On January 17, Behavioral Health Resources (“BHR”) notified the U.S. Department of Health and Human Services (HHS) of a reportable breach, but not yet having determined the number affected, they used “501” as a placeholder. They also published a preliminary notice on their website. That notice indicated that on or about November 20, 2024, they had become aware of suspicious activity in their network.
By mid-January, the investigation had not confirmed that any information was actually viewed or exfiltrated, but BHR reported that based on the types of information stored on its system, any information accessed or acquired could have included “full name including maiden name, address, date of birth, Social Security number, telephone and/or fax number, medical record number, health plan beneficiary number, account number, certificate/license number, biometric and/or genetic data, full face photographic image, birth and/or marriage certificate, tribal ID, government-issued ID, taxpayer identification number (TIN), electronic/digital signature, financial institution name, medical billing information, medical information (including diagnosis and/or condition information, treatment information, lab results, provider name, physician, patient ID, medication information, admission date, discharge date, treatment cost information, and date of death), other healthrelated information and incidental health references, and health insurance information.”

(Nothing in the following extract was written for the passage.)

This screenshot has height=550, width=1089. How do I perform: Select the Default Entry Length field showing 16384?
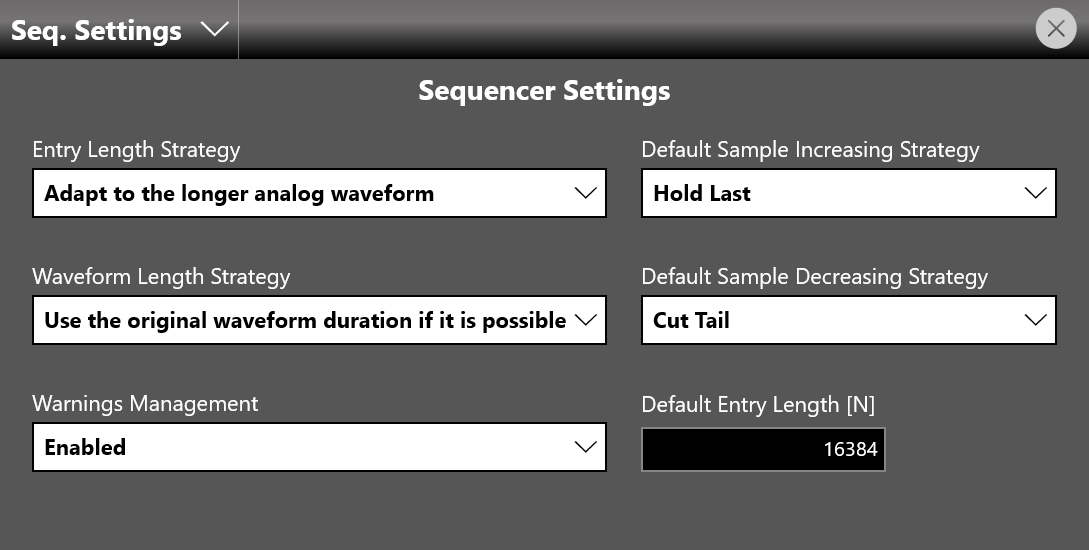tap(763, 449)
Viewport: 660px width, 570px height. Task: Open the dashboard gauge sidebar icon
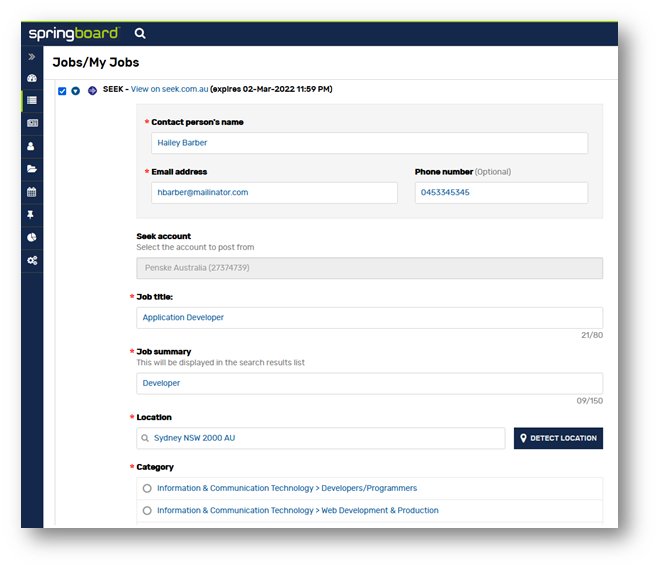[x=32, y=78]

On April 17, BHR provided an updated disclosure to the Maine Attorney General’s Office. Still reporting that their investigation could not conclusively determine whether data had actually even been viewed or accessed, they reported that a total of 50,083 people were being notified.
A check of HHS’s public breach tool today still shows the “501” placeholder, so it’s not yet clear whether BHR updated its report to HHS too. No ransomware gang or extortion group has ever publicly claimed responsibility for this incident or leaked data from it.
DataBreaches notes that there was another incident involving another BHR which was Behavioral Health Response in Missouri. That one was hit by INC Ransom, and there is no connection between the two BHR’s.